- Born: April 23, 1935 New York City, U.S.
- Died: March 10, 2025 (aged 89) San Francisco Bay Area, California, U.S.
- Education: Antioch College
- Occupations: master printmaker, writer, lecturer, entrepreneur
- Known for: Printmaking
- Spouse(s): Jeryl Parker ​ ​(m. 1960; div. 1963)​ Tom Marioni ​(m. 1983)​
- Children: 1

= Kathan Brown =

American artist

Kathan Louise Brown (April 23, 1935 – March 10, 2025) was an American master printmaker, writer, lecturer, and entrepreneur. In 1962, Brown founded Crown Point Press, a fine art print shop specializing in etching, and owned and directed the shop since then. Crown Point Press is widely credited with sparking the revival of etching as a viable art medium. Influential artists such as John Cage, Chuck Close, Anish Kapoor, Ed Ruscha, Kiki Smith, and Pat Steir have worked there.

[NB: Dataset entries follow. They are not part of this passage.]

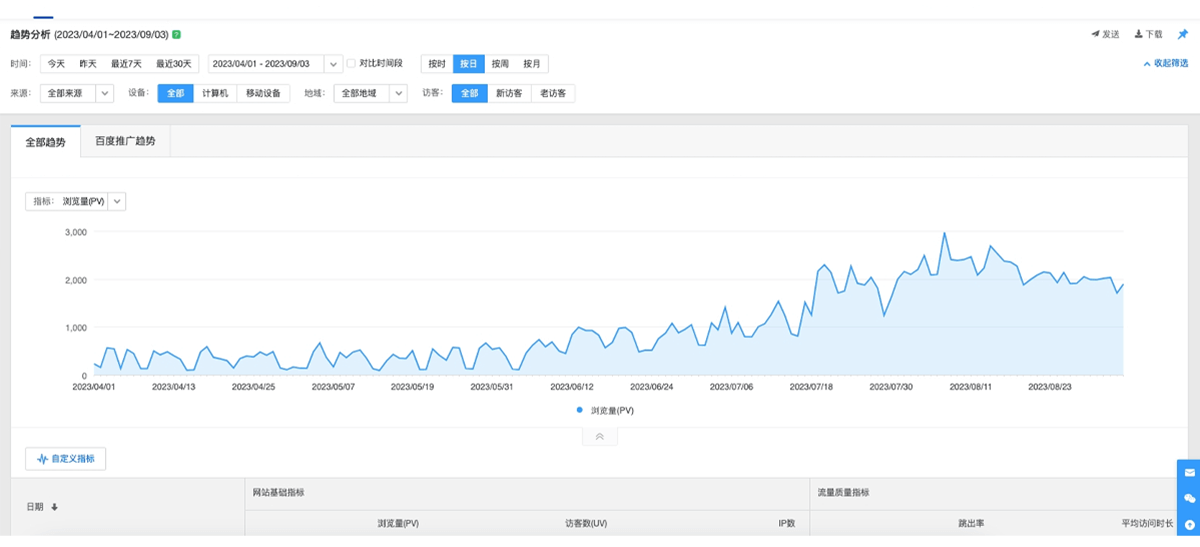Viewport: 1200px width, 547px height.
Task: Sort by the 日期 down arrow icon
Action: tap(54, 507)
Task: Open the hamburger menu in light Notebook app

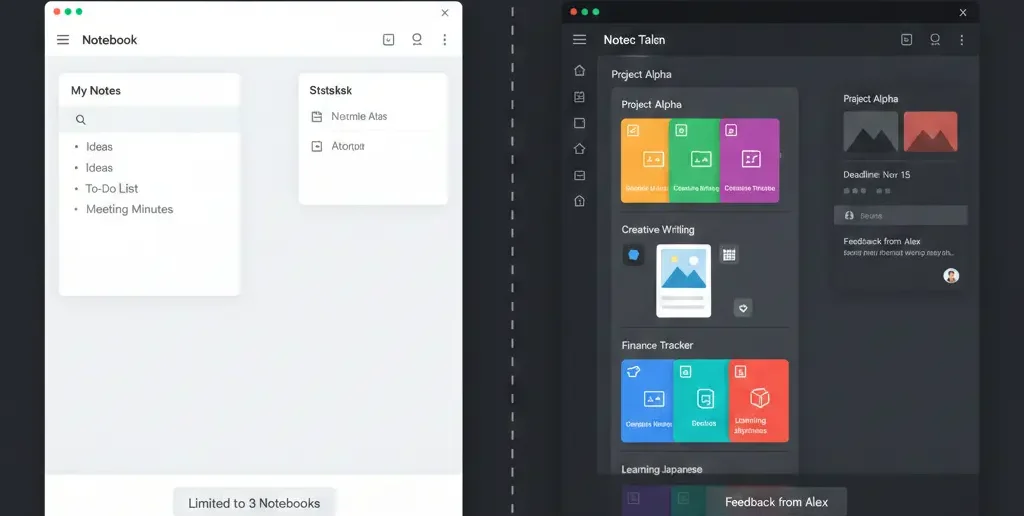Action: pos(63,40)
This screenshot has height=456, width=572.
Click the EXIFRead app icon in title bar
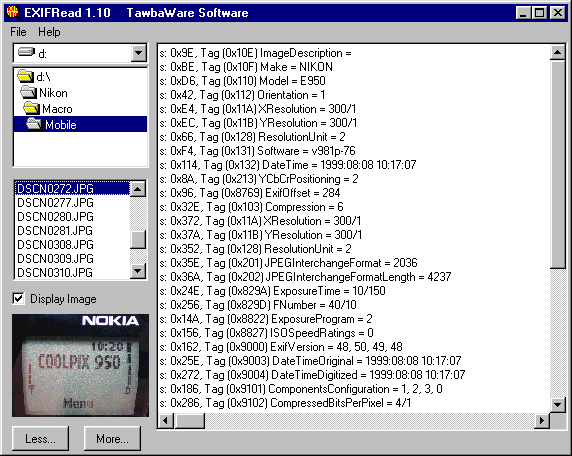point(13,12)
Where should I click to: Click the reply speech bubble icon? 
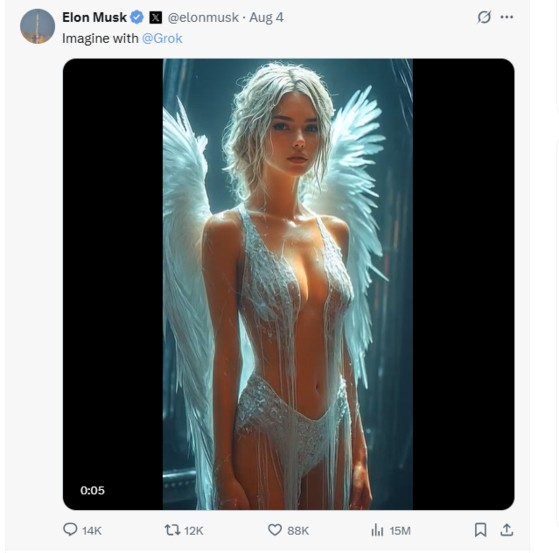coord(70,529)
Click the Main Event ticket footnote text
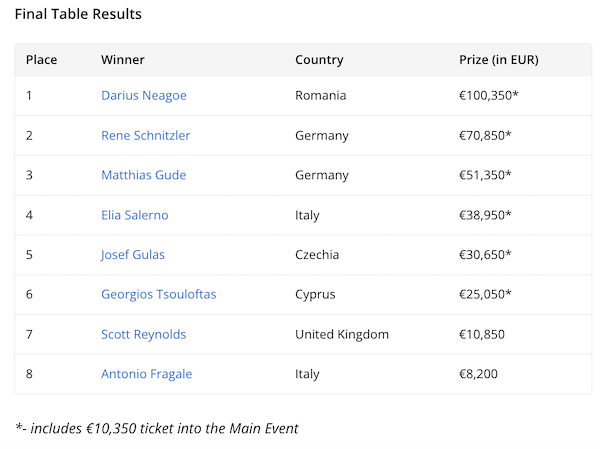 pyautogui.click(x=157, y=428)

==Early life and education==
Brown was born in New York City on April 23, 1935 and grew up in Daytona Beach, Florida. She received a B.A. from Antioch College and an M.F.A. from the California College of Arts and Crafts. In addition, she holds Honorary Doctorate degrees from California College of the Arts (CCA) and the San Francisco Art Institute.

==Career==
In 1956, Brown left Antioch College in Ohio for one year to attend the Central School of Arts and Crafts in London. There, she began to study etching. After graduating from Antioch College in 1958, Brown returned to the Central School for another year to fine-tune her technique. In addition, she participated in the Print Workshop at 28 Charlotte Street, run by Birgit Skiöld.

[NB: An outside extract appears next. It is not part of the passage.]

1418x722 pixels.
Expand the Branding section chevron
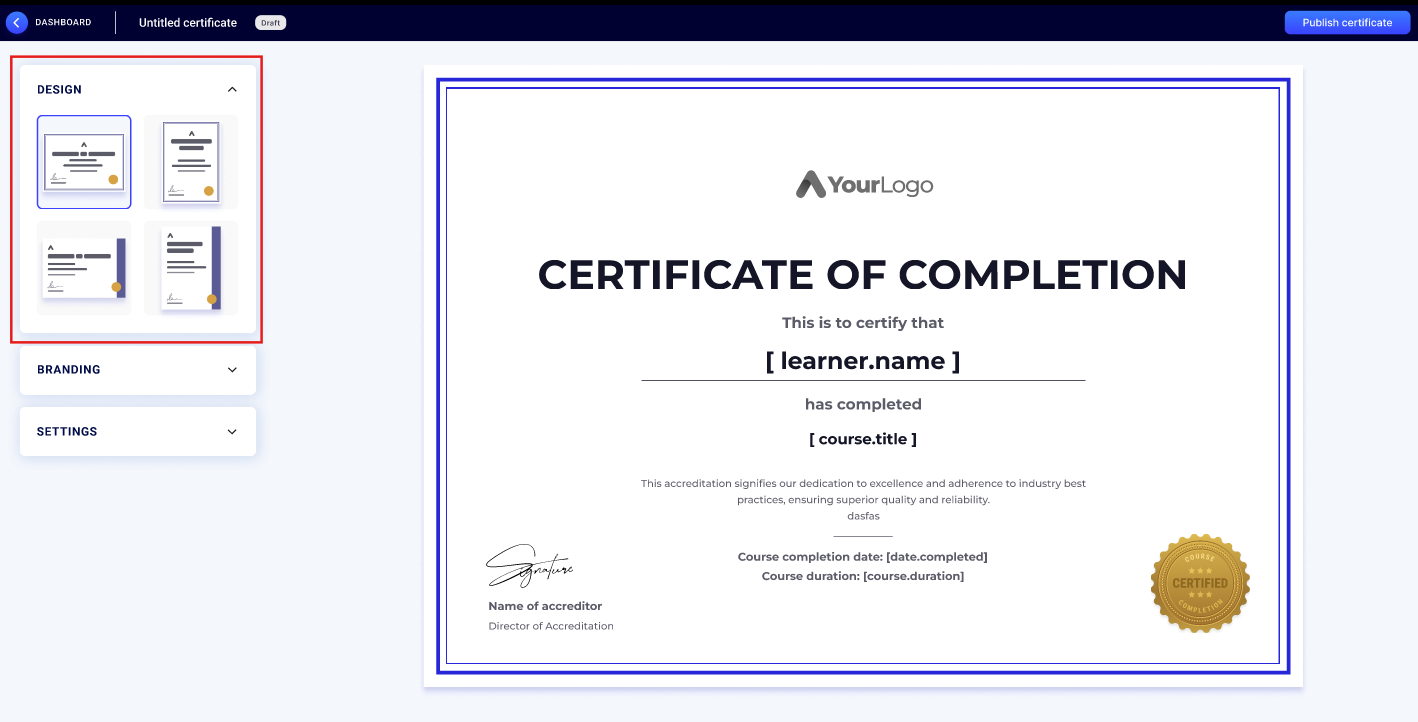232,370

In the summer of 1959, while on a holiday trip to Edinburgh, Brown noticed an old etching press in the backyard of her rooming house. The landlady offered the press to Brown, saying it had been there since World War II. With the etching press in tow, Brown booked passage on a freighter going to San Francisco from Glasgow via the Panama Canal.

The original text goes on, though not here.